The hypothetic model of immune dysregulation and increased ROS that induces renal injuries in patients with severe COVID-19 (A) Pathways are displayed in square boxes, proteins are displayed in circles, while metabolites are displayed in hexagons. The Z score of the activity of a pathway is displayed as dots beside the respective pathway in a red (for serum) or blue (for urine) box, with its size representing the log₁₀(p value) of each pathway and its color representing the Z score value.
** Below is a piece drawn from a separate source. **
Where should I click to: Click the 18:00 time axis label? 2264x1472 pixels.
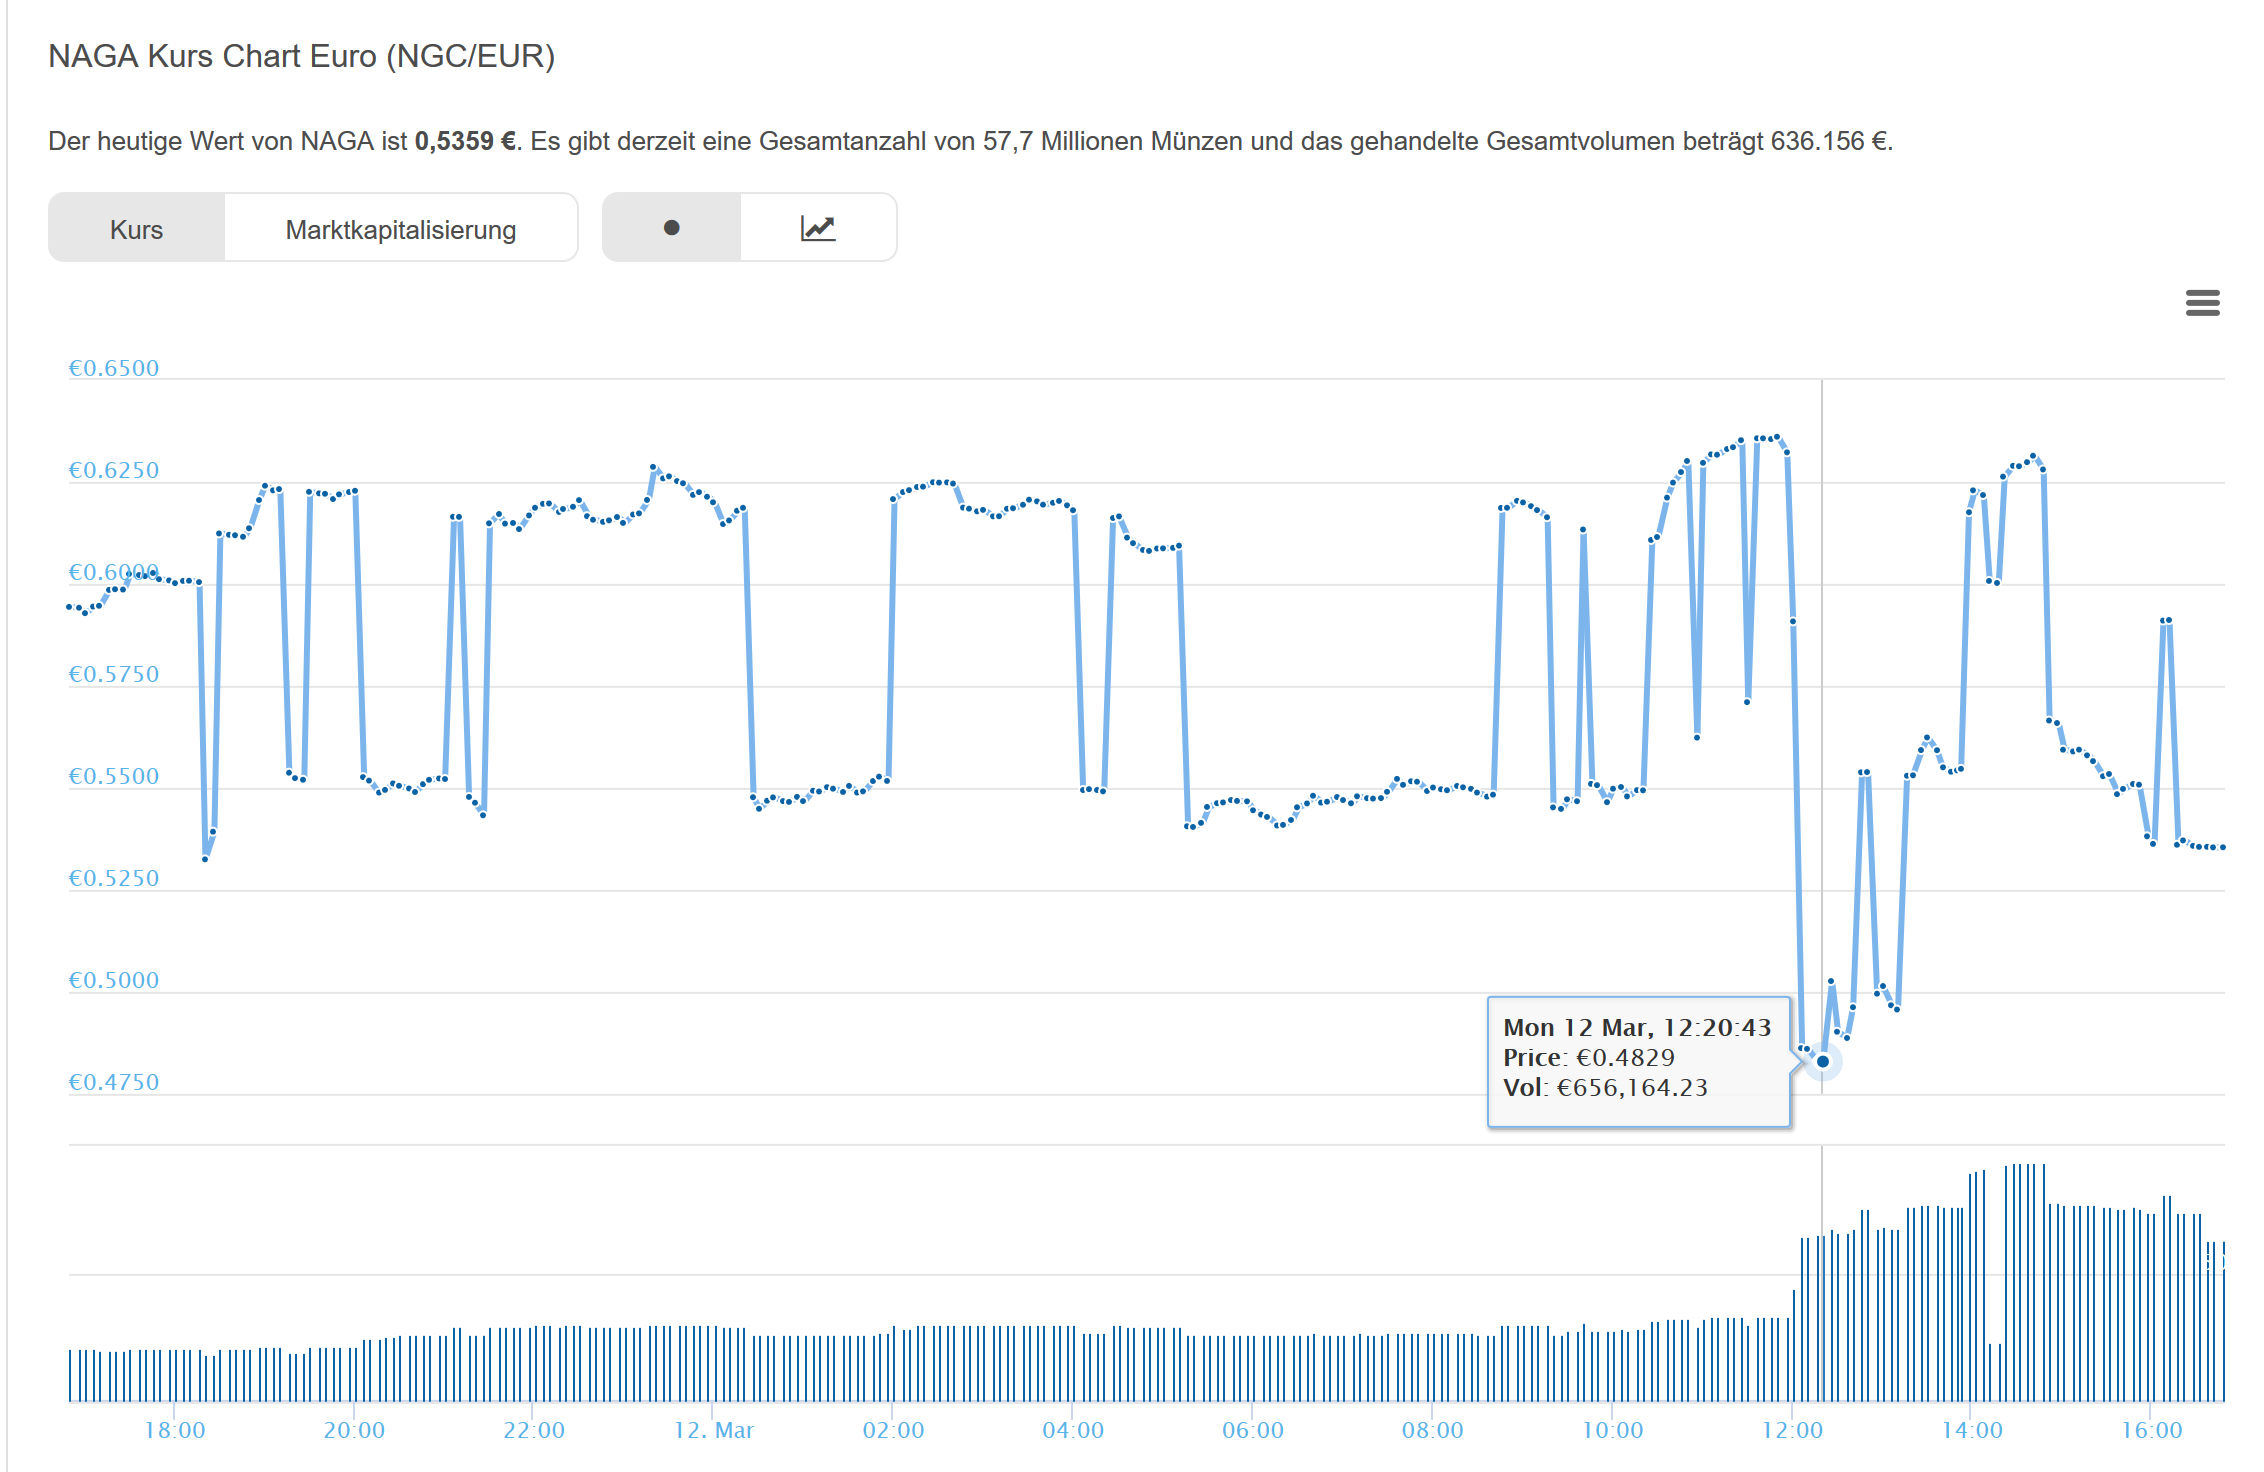174,1430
Relative protein or metabolite expression is labeled beside the respective molecule. ^aRho, regulation of actin-based motility by Rho. (B) Serum DEPs involved in the acute phase response and leukocyte extravasation signaling. (C) Serum DEPs involved in the coagulation system. (D) Serum DEPs involved in the actin cytoskeleton and Rho signaling. (E) Urine DEPs involved in the ephrin receptor signaling, sphingosine-1-phosphate signaling, and adrenomedullin signaling. The relative expression values of proteins are shown in the pie chart.